◆ Selected excerpt
————

Past Reviews

Regional Reviews: Albuquerque/Santa Fe

Sotto Voce

Teatro Paraguas
Review by Mark Dunn

Also see Rob's reviews of Heisenberg and Abigail's Party and Stephanie's review of The Realistic Joneses


Juliet Salazar and John Reiser
Photo by Cameron Gay
Teatro Paraguas has the privilege of being the first community theater in the country to stage Pulitzer Prize-winning playwright Nilo Cruz's 2014 drama Sotto Voce. Clearly mindful of this responsibility, the theater delivers a hauntingly mesmerizing memory play that speaks to the power of imagination in service to recollection of the past—even a past filled with deep pain.

The play is set in the relative present (the year 2000). Bemadette Kahn is a reclusive—all but agoraphobic—80-year-old resident of New York City. Her company is largely limited to her Colombian housekeeper Lucila. Out of the blue, a young Cuban man in New York on a student visa reaches out to her, seeking her help in understanding a cache of letters Bemadette wrote sixty years earlier to a long-dead lover named Ariel Strauss. Strauss and his sister Nina were among the over 900 Jewish passengers on the MS St. Louis, which sailed from Hamburg, Germany to Havana, Cuba—a tragic trip that has been denominated "the voyage of the damned." Only a handful of the ship's Jewish passengers were allowed to disembark in Cuba. Nor were these refugees from the Third Reich permitted safe harbor in the U.S. (a black mark on the FDR administration that was only partially mitigated by a formal apology from the U.S. State Department to survivors of the incident in 2012). When the ship was forced to return to Europe, 254 of its passengers ended up perishing in the Holocaust.

The student Saquiel's desire to meet with Bemadette, who in the intervening years has become a famous novelist, is rebuffed by her, in spite of the intercession of her maid Lucila. Over time, as Lucila forms a face-to-face friendship with Saquiel, Bemadette consents to interacting with the young student and writer through the conduits of telephone, instant messaging, and the dreamlike, virtual trips their conjoined imaginations take together—trips that inspire Bemadette to put her memories on paper and finally begin to pry open her closed-down existence.

The play has been described as a metaphysical love story, the couple's relationship as a platonic love affair. But, however characterized, it is the uniting of Bemadette and Saquiel's souls through memory that makes the play sing. (Saquiel has a connection to the ill-fated St. Louis through his family.)

————

◆ Parts of the exercise
1) Answer these questions from the review:
(a) In what year is the play set?
(b) How many of the ship's passengers ended up perishing in the Holocaust?
(c) What nationality is the housekeeper Lucila?
2) For each statement, say yes or no according to the review, quoting the words that decide it.
(a) Teatro Paraguas is the first community theater in the country to stage Sotto Voce.
(b) The MS St. Louis sailed from Hamburg to New York.
(c) The young Cuban man is in New York on a student visa.
3) Write out the review's text between "Juliet Salazar and" and "with deep pain.", inclusive.

Entries taken from a collection:

————

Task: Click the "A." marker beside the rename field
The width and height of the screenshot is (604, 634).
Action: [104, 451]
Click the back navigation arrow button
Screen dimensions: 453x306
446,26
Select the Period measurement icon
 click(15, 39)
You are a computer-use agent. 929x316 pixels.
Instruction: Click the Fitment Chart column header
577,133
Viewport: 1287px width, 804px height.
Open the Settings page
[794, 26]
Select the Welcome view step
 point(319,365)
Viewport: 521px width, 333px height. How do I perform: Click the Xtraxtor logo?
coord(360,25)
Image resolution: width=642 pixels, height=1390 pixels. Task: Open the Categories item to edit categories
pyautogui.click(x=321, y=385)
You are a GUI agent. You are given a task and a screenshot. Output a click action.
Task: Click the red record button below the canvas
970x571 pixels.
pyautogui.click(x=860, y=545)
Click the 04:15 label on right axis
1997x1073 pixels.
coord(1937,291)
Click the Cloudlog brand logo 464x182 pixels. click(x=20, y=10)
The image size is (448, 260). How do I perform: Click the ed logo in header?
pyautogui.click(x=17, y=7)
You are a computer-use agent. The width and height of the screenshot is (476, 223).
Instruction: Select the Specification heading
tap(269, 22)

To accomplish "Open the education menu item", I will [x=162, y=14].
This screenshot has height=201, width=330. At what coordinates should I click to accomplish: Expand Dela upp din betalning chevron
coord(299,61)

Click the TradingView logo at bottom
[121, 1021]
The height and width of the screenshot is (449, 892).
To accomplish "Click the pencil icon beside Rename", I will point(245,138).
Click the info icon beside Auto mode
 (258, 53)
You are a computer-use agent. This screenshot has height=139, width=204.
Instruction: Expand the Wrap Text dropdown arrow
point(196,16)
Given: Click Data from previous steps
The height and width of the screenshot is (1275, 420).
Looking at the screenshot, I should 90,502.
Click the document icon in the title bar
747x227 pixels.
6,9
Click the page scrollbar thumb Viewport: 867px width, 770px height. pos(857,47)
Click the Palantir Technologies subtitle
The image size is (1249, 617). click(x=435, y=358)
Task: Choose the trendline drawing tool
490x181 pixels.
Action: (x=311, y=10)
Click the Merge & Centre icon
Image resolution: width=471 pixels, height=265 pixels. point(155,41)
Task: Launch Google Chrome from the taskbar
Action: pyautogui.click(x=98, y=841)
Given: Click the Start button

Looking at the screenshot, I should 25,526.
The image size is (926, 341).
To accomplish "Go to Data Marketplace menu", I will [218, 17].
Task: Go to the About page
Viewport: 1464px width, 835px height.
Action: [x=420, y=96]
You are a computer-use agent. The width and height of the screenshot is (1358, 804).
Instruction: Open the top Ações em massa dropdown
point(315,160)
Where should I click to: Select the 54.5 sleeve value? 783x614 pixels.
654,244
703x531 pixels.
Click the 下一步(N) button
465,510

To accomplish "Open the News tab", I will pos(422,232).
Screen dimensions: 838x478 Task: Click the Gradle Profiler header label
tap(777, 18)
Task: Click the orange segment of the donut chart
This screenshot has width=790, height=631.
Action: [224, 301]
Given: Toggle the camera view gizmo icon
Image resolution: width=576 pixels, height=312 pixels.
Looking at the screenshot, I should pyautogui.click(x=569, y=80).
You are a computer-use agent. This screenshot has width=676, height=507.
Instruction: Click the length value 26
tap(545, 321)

————

◆ Answers to the problems
1)
(a) 2000
(b) 254
(c) Colombian

2)
(a) Yes: "Teatro Paraguas has the privilege of being the first community theater in the country to stage Pulitzer Prize-winning playwright Nilo Cruz's 2014 drama Sotto Voce."
(b) No: "which sailed from Hamburg, Germany to Havana, Cuba"
(c) Yes: "a young Cuban man in New York on a student visa reaches out to her"

3)
Juliet Salazar and John Reiser
Photo by Cameron Gay
Teatro Paraguas has the privilege of being the first community theater in the country to stage Pulitzer Prize-winning playwright Nilo Cruz's 2014 drama Sotto Voce. Clearly mindful of this responsibility, the theater delivers a hauntingly mesmerizing memory play that speaks to the power of imagination in service to recollection of the past—even a past filled with deep pain.